I stayed home today and while I'm not happy about that, it did give me a chance to finish my latest two books.
First I read Cherie Bremer-Kamp's book,
Living on the Edge, and then I read Joe Simpson's
Touching the Void. Poor Cherie never stood a chance with me:
Touching the Void is one of the best books I've ever read. Wow. I am still kind of stunned. Poor
rattlecatcher had to put up with me gushing about it for, like, 20 minutes this morning. (She told me there is a movie so I have to go find it!)

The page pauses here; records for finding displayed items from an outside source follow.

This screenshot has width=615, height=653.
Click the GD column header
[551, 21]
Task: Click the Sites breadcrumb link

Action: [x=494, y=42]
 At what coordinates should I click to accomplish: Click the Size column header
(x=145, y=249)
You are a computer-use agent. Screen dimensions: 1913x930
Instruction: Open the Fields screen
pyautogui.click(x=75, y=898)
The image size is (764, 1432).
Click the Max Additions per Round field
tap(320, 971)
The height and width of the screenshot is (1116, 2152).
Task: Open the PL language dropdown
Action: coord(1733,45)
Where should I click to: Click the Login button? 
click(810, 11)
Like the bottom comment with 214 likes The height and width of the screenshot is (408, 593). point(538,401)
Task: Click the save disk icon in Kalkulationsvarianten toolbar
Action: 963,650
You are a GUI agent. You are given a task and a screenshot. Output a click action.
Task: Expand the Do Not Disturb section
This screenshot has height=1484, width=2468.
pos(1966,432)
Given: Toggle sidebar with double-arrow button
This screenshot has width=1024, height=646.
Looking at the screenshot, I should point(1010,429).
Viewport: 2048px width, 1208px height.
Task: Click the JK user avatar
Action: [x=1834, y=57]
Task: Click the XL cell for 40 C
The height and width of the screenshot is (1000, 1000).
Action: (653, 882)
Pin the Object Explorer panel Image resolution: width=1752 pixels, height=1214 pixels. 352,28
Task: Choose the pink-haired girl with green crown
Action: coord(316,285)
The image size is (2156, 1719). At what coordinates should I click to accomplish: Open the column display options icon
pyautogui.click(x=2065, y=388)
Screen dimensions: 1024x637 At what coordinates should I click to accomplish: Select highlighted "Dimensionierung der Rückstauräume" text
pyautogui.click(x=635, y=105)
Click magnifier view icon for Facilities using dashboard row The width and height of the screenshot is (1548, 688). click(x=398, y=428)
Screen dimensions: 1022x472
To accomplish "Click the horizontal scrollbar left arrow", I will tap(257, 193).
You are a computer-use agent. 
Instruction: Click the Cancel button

It's not even that the writing's good, per se. It is - it's very good. But the story itself and the way he wrote it is just amazing. I've read a lot about the high altitude hallucinations people have (conversations with your feet at 27000 ft or people sitting on your ice ledge telling you they have tea set up just around the corner) but his experience was not at all like that. He had what he calls a
voice inside that was insistent about keeping to a timetable and doing certain things, especially as he dragged himself off the glacier. It was deeply fascinating and the only thing that made the suspense at all bearable was that I knew he must have lived, since,
hello, holding his book in my hands. I could
not put it down. I was also really impressed with the sections written by his climbing partner, Simon Yates.
OW. Painful and honest but not self exculpatory or irrational.
Augh. This is the worst rec ever. But, jeez. Read it! See for yourself! For me, I'm going back to bed and re-read it.